The T Report: Monster Trucks, Summits, and Gravity

Posted by on Oct 19, 2012 in Uncategorized | No Comments

Sunday, Sunday, Sunday, Monster Truck Madness….or EU Summit

It is bad enough when you get a song stuck in your head, but today, I have those Monster Truck commercials stuck in my head. The deep voice, pitching the excitement that Sunday, Sunday, Sunday, Monster Truck Madness was coming to your town. Maybe the EU should hire that person because that is about the only way to generate any enthusiasm for this summit.

Banking Supervision

A plan to create a plan will be done by the end of this year so that it can be implemented in 2013. The reality is the banks have been supervised, just poorly, so this won’t fix much. The plan won’t be implemented in 2013. If you think it is hard for the EU to give money to countries, wait until they squabble over the banks. This will not change anything in the near term and isn’t going to create a system where there is no risk at the banks. In fact, any bank that gets in trouble is now going to be subject to the whims of some bailout crew and creditors won’t be able to rely on the law. Why the market gets excited, I just don’t know.

Greek Debt Fiasco

I can’t quite tell what is going to happen to Greek debt, but nothing I hear makes sense.

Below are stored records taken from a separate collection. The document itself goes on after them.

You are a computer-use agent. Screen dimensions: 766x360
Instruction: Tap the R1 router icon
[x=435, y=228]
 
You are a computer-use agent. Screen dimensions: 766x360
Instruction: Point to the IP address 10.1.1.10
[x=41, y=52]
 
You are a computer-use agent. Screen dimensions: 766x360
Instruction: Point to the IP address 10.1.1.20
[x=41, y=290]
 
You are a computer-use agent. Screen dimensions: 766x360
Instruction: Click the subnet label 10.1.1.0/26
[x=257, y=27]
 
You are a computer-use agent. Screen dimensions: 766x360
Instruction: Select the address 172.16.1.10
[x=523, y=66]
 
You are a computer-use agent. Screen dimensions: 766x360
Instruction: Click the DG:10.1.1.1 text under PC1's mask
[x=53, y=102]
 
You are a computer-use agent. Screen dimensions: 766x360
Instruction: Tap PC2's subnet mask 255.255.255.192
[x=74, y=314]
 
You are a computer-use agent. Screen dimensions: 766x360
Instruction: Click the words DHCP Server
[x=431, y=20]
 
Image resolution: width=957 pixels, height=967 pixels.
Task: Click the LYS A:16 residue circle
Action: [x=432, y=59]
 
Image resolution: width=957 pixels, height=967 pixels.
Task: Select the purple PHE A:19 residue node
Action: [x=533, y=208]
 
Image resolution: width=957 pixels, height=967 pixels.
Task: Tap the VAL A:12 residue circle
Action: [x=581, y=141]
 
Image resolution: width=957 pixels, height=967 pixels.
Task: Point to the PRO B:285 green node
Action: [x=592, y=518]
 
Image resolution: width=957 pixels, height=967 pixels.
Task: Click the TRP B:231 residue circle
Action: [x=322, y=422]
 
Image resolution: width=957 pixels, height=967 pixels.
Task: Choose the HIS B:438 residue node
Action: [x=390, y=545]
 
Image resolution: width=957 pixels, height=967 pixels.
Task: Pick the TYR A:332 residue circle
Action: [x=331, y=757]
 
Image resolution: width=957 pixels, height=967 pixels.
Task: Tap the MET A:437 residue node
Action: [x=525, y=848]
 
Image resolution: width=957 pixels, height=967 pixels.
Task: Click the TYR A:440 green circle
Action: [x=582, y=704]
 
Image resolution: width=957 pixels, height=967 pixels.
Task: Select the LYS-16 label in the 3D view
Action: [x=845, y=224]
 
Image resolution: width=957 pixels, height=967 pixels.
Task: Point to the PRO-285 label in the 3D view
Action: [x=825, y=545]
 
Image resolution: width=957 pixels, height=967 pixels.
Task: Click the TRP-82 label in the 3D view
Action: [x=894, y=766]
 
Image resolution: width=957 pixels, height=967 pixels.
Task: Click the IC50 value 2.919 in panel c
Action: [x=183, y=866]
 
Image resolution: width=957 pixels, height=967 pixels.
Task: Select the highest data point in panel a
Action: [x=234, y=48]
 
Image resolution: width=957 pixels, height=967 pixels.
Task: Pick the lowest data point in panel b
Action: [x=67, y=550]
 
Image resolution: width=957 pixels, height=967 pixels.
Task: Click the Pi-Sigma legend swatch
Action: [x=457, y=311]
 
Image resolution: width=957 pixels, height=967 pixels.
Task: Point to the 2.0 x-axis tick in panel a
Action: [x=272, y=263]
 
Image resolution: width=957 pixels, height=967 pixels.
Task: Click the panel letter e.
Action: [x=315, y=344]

One plan is to buy back the PSI bonds at a discount. Yes, that will reduce debt to GDP today and help the 2020 goals. But it is a stupid plan. Greece pays 2% on these bonds and the first maturity is 2023. Other than meeting some artificial Troika target, this plan has no meaningful impact. Greece will have to borrow money from the ESM to pay for these bonds. Depending on the price they pay and the coupon on the new debt, they will likely receive cost savings of far less than €1 billion per annum. If the average price paid is 50% of par (seems likely once the deal starts) and the borrowing rate on the ESM loans is 2%, the cost savings would be €600 million. That would be okay, the ESM loans are likely to have maturities less than 10 years, so the debt acceleration is a problem. This is basically the exact opposite of what a company in trouble would do.

The other version would have the ECB selling its bonds to the ESM and letting the ESM take a write-down. This would be a classic example of form over substance. This would let the ECB avoid a loss – which is good because it has no capital, but it is a shell game and would once again indicate that Europe is willing to defy the laws of accounting to get what it wants. The ESM would then take a loss, which would impact the paid-in capital. It means the loss would be shared by all the countries that back the ESM, including the 25% or so that is backed by Spain and Italy. This would at least benefit Greece, but I think it sends a message that the ESM is just a piggybank that can be used at will in whatever way the EU chooses. That will not make some countries (Finland) happy.

Spanish Bailout?

With Spanish short term bond yields now potentially lower than the backstop rates that the ESM and ECB would support it isn’t surprising that Rajoy isn’t asking for a bailout package. If the markets will drive the price of credit so low without a plan, he would be silly to ask for one. It causes problems for him domestically and with the 2 year bonds at 2.75% he has no incentive. I think we need one more nasty sell-off for him to ask.

Gravity

First we had the sell-off in Apple for no real reason and now we had Google selling off, but at least there was a reason for Google’s steep decline – awful earnings. As far as I can tell these are the two most loved stocks in the market. They are big positions for many hedge funds and this sell-off may well continue as they are forced to sell to mitigate the damage to their monthly returns. While both companies are great companies, the valuations may be excessive and the need to cut positions could be high. Apple has bounced off the lows of last week, but has continued to struggle and could break those today. Google could well experience the same sort of price action, and with Google it could be worse because it actually sold off on bad news.

With big tech, traditional tech giving warnings (IBM, INTC, etc.) and now the new darlings facing some trouble, we could see continued pressure on the sector and that might be enough, coupled with lack of resolution out of Europe to drag the markets back down.